Problem details: Set down exactly the lines below, starting at the one that contains "Task: Click the 0.00627 value on MACD scale" and ending at the one that contains "Task: Select highlighted 12 in juin", with both of those lines included and nothing else.

START Data to use

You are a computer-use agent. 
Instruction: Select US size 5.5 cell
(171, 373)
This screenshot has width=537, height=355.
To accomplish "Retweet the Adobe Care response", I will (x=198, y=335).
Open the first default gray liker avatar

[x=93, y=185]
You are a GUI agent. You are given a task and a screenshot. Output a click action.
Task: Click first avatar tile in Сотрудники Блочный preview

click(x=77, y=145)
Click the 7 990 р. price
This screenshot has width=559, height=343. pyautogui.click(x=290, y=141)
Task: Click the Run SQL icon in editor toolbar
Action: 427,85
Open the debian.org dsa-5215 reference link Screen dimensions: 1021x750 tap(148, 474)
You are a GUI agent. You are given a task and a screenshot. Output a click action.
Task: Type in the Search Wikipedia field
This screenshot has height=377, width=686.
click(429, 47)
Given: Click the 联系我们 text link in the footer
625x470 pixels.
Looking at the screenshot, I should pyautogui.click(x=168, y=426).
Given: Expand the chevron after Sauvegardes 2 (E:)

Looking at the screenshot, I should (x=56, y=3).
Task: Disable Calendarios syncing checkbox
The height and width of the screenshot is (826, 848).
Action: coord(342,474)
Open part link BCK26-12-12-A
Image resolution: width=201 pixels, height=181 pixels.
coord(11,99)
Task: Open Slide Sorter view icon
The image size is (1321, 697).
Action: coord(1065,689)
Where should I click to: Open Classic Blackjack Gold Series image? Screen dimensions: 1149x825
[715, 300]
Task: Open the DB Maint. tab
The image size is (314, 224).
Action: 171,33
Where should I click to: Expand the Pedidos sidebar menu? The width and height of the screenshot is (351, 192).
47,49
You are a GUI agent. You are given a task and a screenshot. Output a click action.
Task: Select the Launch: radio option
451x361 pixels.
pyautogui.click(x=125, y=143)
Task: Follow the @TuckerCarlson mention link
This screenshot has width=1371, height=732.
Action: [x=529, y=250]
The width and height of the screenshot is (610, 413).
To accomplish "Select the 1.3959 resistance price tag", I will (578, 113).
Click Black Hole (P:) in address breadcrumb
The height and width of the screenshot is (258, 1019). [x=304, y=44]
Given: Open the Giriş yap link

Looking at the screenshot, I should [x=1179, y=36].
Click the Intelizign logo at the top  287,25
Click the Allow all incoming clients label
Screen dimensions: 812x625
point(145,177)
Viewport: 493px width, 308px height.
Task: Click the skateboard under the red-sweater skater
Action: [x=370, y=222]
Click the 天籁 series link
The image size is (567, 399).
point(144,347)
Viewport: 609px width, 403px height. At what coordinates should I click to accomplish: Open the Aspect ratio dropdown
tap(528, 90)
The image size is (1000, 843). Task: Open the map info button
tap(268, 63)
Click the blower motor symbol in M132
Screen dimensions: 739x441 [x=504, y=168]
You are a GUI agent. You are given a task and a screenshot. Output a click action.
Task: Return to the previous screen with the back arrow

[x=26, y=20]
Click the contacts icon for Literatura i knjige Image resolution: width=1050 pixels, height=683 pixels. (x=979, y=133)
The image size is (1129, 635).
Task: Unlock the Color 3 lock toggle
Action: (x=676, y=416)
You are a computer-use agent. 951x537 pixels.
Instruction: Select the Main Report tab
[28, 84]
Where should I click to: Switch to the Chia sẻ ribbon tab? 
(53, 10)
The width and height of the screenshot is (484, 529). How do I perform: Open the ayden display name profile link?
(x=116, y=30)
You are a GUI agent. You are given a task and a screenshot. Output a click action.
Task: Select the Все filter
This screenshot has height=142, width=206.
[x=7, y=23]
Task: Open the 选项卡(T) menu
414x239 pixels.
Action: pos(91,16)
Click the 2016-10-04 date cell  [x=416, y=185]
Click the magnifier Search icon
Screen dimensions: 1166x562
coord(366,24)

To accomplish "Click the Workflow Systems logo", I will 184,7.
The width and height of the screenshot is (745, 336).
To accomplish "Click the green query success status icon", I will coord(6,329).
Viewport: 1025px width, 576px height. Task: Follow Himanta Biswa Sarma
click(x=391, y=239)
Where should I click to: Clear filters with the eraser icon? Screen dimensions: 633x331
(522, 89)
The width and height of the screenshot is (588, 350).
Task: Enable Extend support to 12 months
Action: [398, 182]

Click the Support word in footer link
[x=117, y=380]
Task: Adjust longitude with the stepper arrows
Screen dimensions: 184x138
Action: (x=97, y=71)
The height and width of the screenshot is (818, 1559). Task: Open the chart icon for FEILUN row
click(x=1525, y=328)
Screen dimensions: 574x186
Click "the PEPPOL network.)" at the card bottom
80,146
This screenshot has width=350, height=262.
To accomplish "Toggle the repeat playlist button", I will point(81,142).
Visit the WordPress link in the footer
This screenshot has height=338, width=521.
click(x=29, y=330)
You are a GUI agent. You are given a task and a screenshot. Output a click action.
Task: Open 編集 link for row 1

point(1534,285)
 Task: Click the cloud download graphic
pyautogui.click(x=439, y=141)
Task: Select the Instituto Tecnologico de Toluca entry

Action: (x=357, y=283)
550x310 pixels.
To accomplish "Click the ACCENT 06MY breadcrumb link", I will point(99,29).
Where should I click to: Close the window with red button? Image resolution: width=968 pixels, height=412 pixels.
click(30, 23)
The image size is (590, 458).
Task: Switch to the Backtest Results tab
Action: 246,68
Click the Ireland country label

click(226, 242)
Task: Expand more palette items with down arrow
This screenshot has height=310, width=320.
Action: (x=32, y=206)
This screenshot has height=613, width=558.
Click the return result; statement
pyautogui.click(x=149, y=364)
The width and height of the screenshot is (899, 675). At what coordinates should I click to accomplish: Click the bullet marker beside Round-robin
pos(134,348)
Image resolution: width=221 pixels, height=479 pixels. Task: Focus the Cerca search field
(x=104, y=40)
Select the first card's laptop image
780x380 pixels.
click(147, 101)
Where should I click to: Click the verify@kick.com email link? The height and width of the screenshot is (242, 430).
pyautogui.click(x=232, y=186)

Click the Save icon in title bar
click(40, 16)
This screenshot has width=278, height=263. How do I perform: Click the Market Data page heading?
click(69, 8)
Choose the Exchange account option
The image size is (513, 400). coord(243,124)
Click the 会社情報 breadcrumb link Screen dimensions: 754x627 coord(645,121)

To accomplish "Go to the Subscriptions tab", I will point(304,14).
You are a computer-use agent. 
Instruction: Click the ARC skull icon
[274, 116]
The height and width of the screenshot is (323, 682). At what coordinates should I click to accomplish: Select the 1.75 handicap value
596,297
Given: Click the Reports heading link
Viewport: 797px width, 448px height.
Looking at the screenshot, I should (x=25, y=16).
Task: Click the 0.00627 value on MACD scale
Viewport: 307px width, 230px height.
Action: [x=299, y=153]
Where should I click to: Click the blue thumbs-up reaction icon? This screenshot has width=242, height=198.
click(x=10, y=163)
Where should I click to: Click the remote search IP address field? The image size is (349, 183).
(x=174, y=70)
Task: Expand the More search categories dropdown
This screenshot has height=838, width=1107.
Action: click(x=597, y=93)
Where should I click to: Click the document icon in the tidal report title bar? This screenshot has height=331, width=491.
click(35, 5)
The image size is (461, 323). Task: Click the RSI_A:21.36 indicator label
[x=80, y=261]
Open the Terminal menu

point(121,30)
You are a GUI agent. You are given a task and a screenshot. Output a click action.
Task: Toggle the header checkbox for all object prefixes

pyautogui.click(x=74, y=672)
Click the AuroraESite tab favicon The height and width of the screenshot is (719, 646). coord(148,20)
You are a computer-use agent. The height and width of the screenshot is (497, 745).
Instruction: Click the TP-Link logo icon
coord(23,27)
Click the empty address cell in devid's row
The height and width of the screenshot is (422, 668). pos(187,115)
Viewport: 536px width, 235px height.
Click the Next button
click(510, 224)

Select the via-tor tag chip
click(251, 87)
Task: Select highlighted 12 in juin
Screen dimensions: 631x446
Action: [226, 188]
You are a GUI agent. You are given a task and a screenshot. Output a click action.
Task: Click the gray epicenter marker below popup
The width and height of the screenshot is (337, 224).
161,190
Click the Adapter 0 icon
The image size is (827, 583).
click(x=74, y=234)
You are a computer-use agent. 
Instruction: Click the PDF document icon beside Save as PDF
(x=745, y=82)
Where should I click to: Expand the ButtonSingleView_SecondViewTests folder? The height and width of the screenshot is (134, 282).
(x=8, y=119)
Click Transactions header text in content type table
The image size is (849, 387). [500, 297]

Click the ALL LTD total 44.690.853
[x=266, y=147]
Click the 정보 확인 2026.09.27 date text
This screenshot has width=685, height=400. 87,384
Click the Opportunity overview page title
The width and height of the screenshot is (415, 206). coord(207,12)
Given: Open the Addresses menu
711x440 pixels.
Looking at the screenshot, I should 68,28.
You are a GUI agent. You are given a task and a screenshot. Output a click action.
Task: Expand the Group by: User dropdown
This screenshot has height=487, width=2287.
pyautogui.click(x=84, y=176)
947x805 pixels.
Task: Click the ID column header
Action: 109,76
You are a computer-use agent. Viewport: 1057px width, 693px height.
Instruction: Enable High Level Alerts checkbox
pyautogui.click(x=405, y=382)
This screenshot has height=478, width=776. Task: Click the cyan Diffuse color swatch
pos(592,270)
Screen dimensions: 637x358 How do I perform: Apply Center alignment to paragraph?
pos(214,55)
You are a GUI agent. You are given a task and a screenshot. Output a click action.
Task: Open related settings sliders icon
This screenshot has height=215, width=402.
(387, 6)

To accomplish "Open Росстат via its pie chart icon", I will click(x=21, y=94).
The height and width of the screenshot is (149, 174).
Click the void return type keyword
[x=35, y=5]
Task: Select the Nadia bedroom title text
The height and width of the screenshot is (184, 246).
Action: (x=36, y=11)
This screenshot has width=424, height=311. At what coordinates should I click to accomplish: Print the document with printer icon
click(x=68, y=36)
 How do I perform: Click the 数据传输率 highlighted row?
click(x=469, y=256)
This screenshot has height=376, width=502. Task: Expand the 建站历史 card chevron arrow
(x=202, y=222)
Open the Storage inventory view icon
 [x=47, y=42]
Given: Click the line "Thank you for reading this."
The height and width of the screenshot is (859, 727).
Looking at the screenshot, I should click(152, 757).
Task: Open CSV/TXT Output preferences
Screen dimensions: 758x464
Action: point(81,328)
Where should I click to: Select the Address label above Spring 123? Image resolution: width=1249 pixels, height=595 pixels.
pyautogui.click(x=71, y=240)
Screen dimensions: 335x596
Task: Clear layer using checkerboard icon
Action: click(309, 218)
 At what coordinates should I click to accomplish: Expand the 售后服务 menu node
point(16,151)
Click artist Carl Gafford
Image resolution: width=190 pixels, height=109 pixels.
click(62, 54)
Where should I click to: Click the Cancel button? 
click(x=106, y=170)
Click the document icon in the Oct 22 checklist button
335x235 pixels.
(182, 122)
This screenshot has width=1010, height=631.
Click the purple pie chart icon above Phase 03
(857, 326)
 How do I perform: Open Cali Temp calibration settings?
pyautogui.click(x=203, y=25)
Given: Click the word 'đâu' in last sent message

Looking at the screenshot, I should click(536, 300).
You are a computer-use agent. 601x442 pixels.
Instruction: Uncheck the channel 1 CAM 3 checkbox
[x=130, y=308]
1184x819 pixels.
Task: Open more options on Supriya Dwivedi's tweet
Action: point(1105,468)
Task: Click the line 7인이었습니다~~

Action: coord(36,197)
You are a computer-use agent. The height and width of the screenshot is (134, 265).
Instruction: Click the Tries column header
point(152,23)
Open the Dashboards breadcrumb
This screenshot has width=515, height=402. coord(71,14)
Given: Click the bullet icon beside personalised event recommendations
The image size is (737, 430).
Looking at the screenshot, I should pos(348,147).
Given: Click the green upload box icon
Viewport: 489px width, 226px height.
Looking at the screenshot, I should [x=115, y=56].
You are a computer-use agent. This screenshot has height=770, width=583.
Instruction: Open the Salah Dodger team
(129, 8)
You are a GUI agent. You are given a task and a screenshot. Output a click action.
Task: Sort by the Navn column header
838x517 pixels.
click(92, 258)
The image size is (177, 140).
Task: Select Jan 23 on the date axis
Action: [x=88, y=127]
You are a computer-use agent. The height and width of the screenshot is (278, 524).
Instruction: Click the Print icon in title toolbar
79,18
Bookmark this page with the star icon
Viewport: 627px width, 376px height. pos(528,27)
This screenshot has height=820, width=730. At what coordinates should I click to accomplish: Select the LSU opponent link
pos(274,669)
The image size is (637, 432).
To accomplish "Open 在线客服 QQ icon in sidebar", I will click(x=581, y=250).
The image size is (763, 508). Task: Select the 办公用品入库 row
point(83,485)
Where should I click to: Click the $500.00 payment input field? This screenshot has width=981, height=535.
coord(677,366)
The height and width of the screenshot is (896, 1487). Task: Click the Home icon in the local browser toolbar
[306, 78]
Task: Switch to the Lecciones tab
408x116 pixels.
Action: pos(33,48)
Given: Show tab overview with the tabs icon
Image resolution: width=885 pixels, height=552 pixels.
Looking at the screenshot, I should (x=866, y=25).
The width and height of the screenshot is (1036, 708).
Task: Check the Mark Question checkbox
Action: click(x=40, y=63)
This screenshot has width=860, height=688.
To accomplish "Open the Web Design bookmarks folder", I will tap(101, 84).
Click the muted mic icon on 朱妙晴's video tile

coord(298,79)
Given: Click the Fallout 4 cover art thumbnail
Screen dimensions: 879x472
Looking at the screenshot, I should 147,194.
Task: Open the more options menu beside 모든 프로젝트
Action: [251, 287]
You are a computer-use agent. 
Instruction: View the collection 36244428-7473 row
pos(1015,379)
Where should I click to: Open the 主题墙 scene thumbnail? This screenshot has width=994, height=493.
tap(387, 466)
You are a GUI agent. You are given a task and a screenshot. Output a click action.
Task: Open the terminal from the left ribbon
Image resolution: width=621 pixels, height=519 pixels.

END Data to use

Written solution:
Task: Click the 0.00627 value on MACD scale
Viewport: 307px width, 230px height.
Action: [x=299, y=153]
Where should I click to: Click the blue thumbs-up reaction icon? This screenshot has width=242, height=198.
click(x=10, y=163)
Where should I click to: Click the remote search IP address field? The image size is (349, 183).
(x=174, y=70)
Task: Expand the More search categories dropdown
This screenshot has height=838, width=1107.
Action: click(x=597, y=93)
Where should I click to: Click the document icon in the tidal report title bar? This screenshot has height=331, width=491.
click(35, 5)
The image size is (461, 323). Task: Click the RSI_A:21.36 indicator label
[x=80, y=261]
Open the Terminal menu

point(121,30)
You are a GUI agent. You are given a task and a screenshot. Output a click action.
Task: Toggle the header checkbox for all object prefixes

pyautogui.click(x=74, y=672)
Click the AuroraESite tab favicon The height and width of the screenshot is (719, 646). coord(148,20)
You are a computer-use agent. The height and width of the screenshot is (497, 745).
Instruction: Click the TP-Link logo icon
coord(23,27)
Click the empty address cell in devid's row
The height and width of the screenshot is (422, 668). pos(187,115)
Viewport: 536px width, 235px height.
Click the Next button
click(510, 224)

Select the via-tor tag chip
click(251, 87)
Task: Select highlighted 12 in juin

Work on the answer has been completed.